/udacity-DEND-airflow

Data Pipelines with Airflow course project

Primary LanguagePython

Data Pipeline with Airflow

Overview

A music streaming company, Sparkify, has decided that it is time to introduce more automation and monitoring to their data warehouse ETL pipelines and come to the conclusion that the best tool to achieve this is Apache Airflow.

Project Description

This project creates a high grade data pipeline that is dynamic and built from reusable tasks, can be monitored, and allow easy backfills. As data quality plays a big part when analyses are executed on top the data warehouse, thus the pipeline runs tests against Sparkify's datasets after the ETL steps have been executed to catch any discrepancies in the datasets.

The source data resides in S3 and needs to be processed in Sparkify's data warehouse in Amazon Redshift. The source datasets consist of JSON logs that tell about user activity in the application and JSON metadata about the songs the users listen to.

Datasets

Here are the s3 links for datasets used in this project:

Log data: s3://udacity-dend/log_data Song data: s3://udacity-dend/song_data

Structure

Project has two directories named dags and plugins. A create tables script and readme file are at root level:

  • create_tables.sql: SQL create table statements provided with template.

dags directory contains:

  • sparkify_etl_dag.py: Defines main DAG, tasks and link the tasks in required order.

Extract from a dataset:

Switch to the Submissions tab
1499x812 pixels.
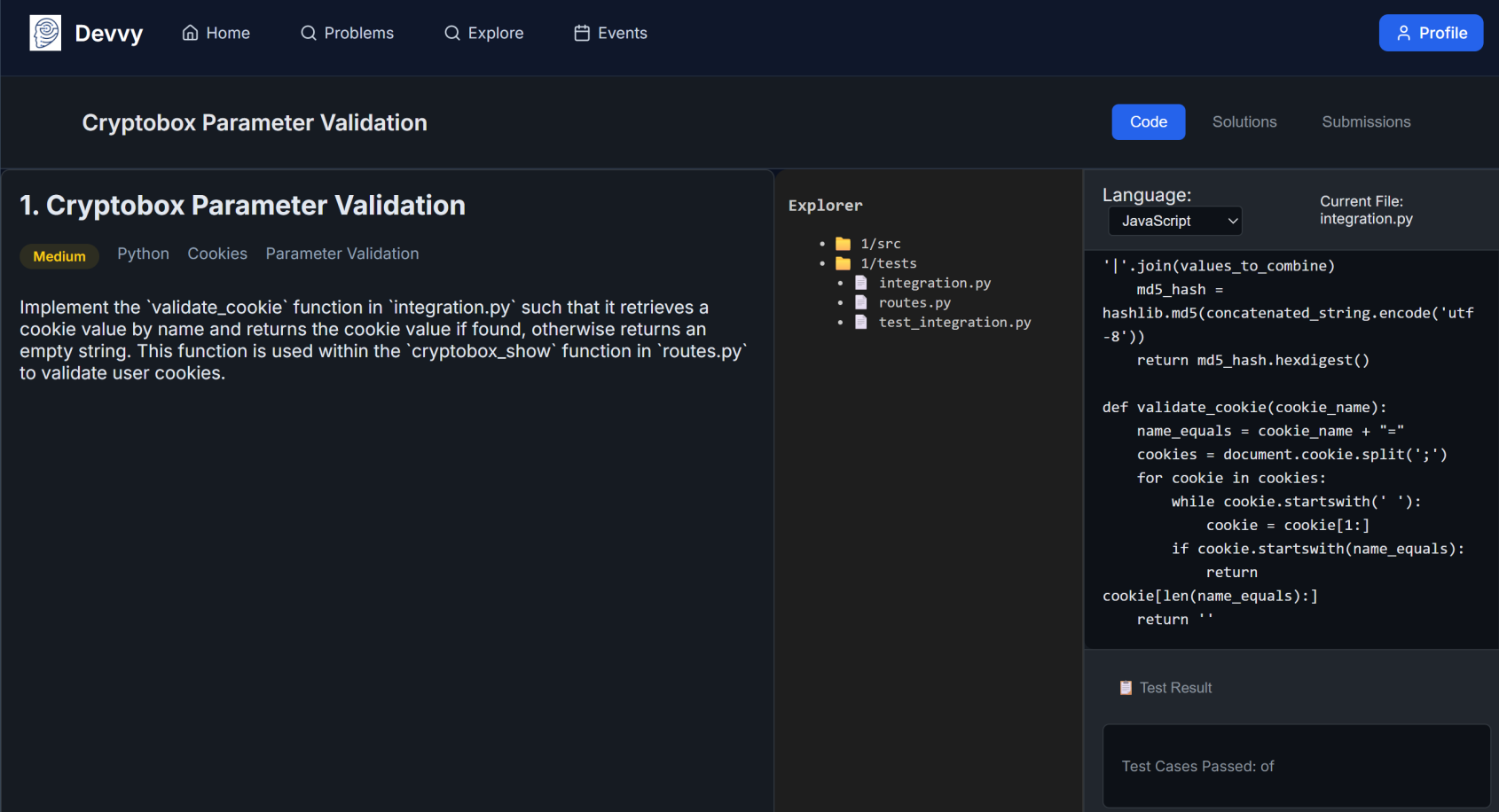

plugins/operators directory contains:

  • stage_redshift.py: Defines StageToRedshiftOperator to copy JSON data from S3 to staging tables in the Redshift via copy command.
  • load_dimension.py: Defines LoadDimensionOperator to load a dimension table from staging table(s).
  • load_fact.py: Defines LoadFactOperator to load fact table from staging table(s).
  • data_quality.py: Defines DataQualityOperator to run data quality checks on all tables passed as parameter.
  • sql_queries.py: Contains SQL queries for the ETL pipeline (provided in template).

Config

This code uses python 3 and assumes that Apache Airflow is installed and configured.

  • Create a Redshift cluster and run create_tables.sql there for once only.
  • Make sure to add following two Airflow connections:
    • AWS credentials, named aws_credentials
    • Connection to Redshift, named redshift